Early in the illness, nerve conduction velocity is slightly slowed but it may be normal
in mildly affected patients. Conduction block, the most specific EMG sign of demyelinating neuropathy, alluded to earlier, consists of a drop in the muscle action potential amplitude when proximal is compared to distal stimulation of the nerve. Abnormalities of the “late responses” are also sensitive indicators of early GBS. The main late responses (F-waves) are obtained by supramaximal stimulation of motor axons that propagates in a retrograde fashion toward the spinal cord and causes a discharge of motor neurons that can be recorded 25 to 35 msec later. In relation to axonal damage, inexcitable nerves or severely reduced motor action potential amplitudes, below 1 µV, or values that are less than 20% of the lower limit of normal, are predictive of prolonged illness and poor outcome (
29).
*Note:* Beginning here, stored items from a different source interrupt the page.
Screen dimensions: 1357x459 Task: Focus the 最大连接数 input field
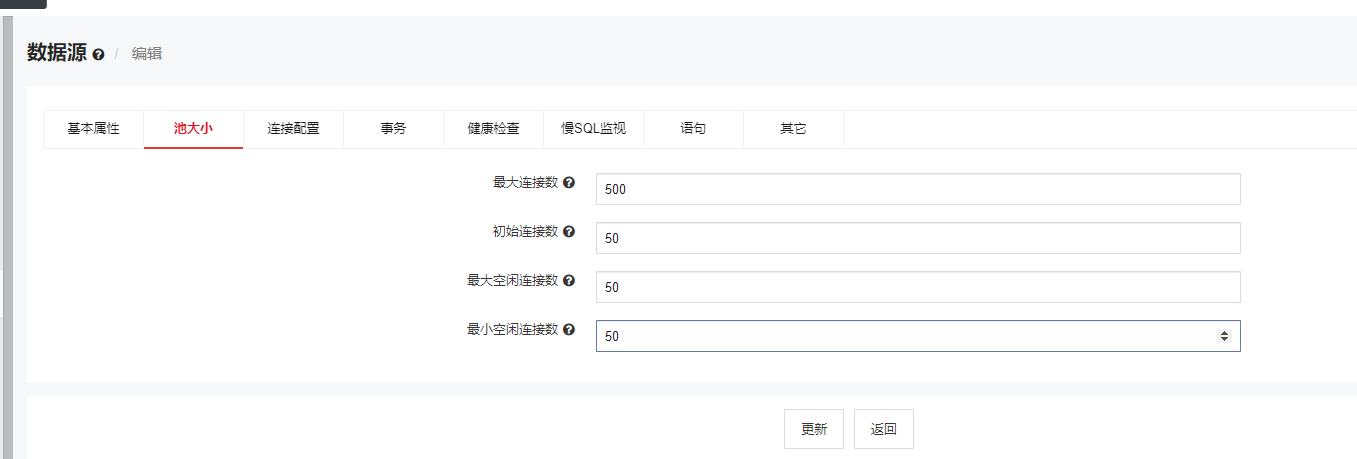[x=917, y=189]
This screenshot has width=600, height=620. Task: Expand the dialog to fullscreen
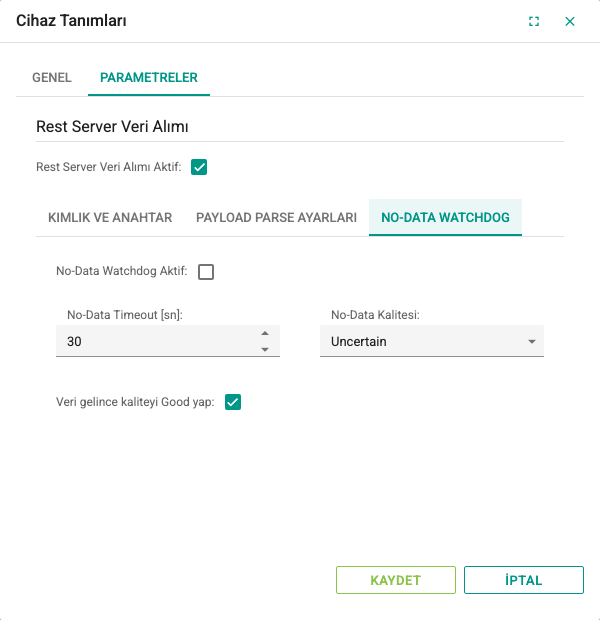tap(534, 21)
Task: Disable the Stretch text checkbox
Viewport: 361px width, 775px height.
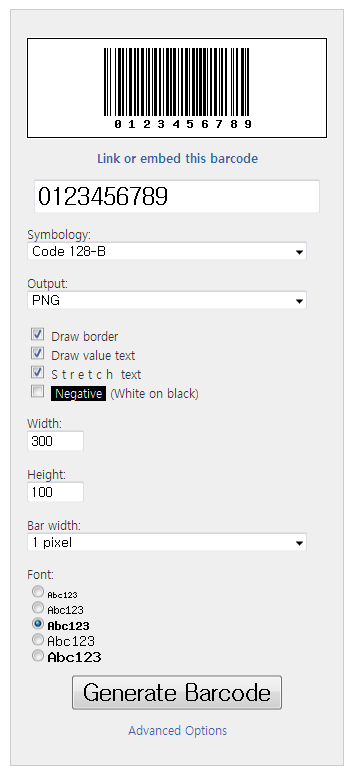Action: (38, 372)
However, there are exceptions in which the inexcitability of nerves reflects severe focal demyelination with potential for recovery rather than indicating axonal disruption (
30).
The electrical manifestation of the blink reflexes also can be recorded and are prolonged or absent in most patients with GBS. Somatosensory evoked potentials are typically abnormal in their peripheral nerve portions and rarely show central abnormalities. The severity of abnormalities in conventional electrophysiologic studies, except for early and widespread denervation on needle electromyography examination, only roughly parallels clinical weakness. Furthermore, there is usually a long interval between manifest clinical improvement and the normalization of electrophysiologic studies.
Other Laboratory Tests
Except for the examination of CSF and the discussed electrophysiologic testing, laboratory findings are of limited value in diagnosis. An increased level of CSF protein is helpful in confirming the diagnosis but may be detectable only after 5 to 10 days of illness. Occasionally, the CSF protein value is normal throughout the illness, including some cases of severe or axonal type. The absence of cells in the CSF supports the diagnosis of GBS, but up to 5% of patients have 5 to 50 lymphocytes/mm3; in all likelihood some of these cases represent other forms of polyneuropathy (e.g., Lyme, CMV, acquired immunodeficiency syndrome, etc.). Oligoclonal bands of CSF protein are present occasionally. Mild, asymptomatic abnormalities of liver function tests occur in about 5%, probably indicating a preceding viral hepatitis. In severe or particularly abrupt cases of GBS, it is interesting but not necessary for clinical work, to culture the patient’s stool for Campylobacter; as mentioned, many of these cases also display circulating antibodies to GM1, a myelin glycolipid component. The sedimentation rate is normal.
Differential Diagnosis
The illnesses that simulate GBS are described in standard textbooks of neurology and in a monograph by one of the authors. The ones usually cited are: myasthenia gravis, transverse myelitis, and the rare entities of tick paralysis and porphyria. In the ICU setting, however, illnesses that cause acute areflexic quadriparesis include botulism, diphtheria, hyperalimentation-induced hypophosphatemia (
31), and most importantly, the myopathy and polyneuropathy associated with sepsis and critical illness (
Chapter 11). Several variants of GBS also may cause difficulty in diagnosis. Difficulty weaning from ventilation after general surgery is occasionally caused by GBS that develops postoperatively for unclear reasons, but the aforementioned critical illness myopathy and neuropathy as well as nutritional factors are more common causes of this problem.